> [Task details]: In the data below, find the line that contains "Given: Click Modifier l'automatisation link" and the line that contains "Click the Falloff2 蓝通道 slider handle". Copy both, plus every line between them, exactly.

> [Material shown]:
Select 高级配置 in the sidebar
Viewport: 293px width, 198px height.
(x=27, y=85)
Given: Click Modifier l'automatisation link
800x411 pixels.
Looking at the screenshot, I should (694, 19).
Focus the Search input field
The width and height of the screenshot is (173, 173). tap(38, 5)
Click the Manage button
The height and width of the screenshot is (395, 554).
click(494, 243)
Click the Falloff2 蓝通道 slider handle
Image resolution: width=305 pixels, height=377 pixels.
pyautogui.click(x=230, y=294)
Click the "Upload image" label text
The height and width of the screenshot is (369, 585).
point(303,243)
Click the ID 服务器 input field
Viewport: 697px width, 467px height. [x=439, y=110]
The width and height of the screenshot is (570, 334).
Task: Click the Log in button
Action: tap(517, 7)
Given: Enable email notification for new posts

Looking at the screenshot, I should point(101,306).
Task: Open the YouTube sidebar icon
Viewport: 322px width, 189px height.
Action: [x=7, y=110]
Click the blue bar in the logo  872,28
--
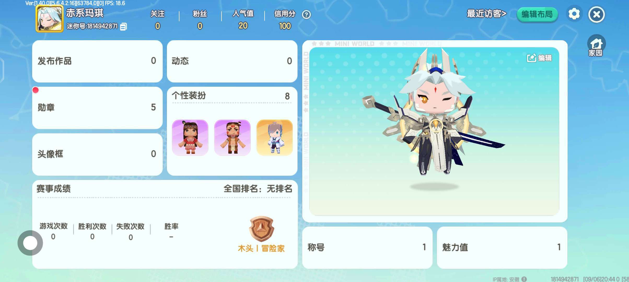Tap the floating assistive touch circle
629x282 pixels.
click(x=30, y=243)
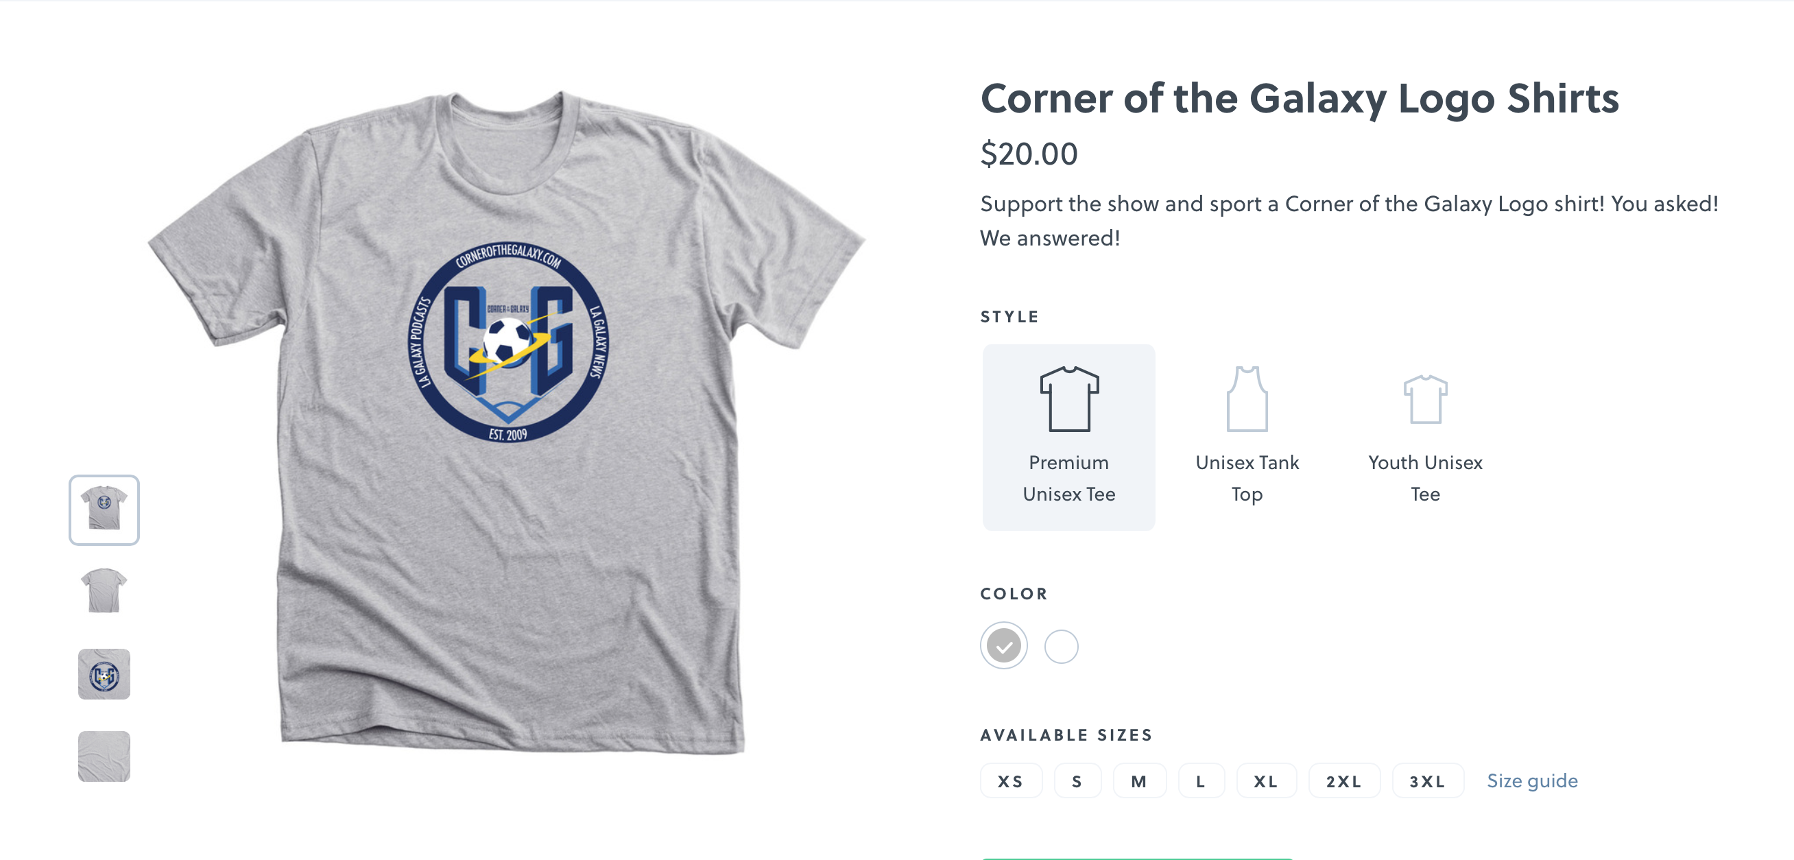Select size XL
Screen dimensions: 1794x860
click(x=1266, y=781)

> [Exercise answer]:
Given: Click Modifier l'automatisation link
800x411 pixels.
Looking at the screenshot, I should (694, 19).
Focus the Search input field
The width and height of the screenshot is (173, 173). tap(38, 5)
Click the Manage button
The height and width of the screenshot is (395, 554).
click(494, 243)
Click the Falloff2 蓝通道 slider handle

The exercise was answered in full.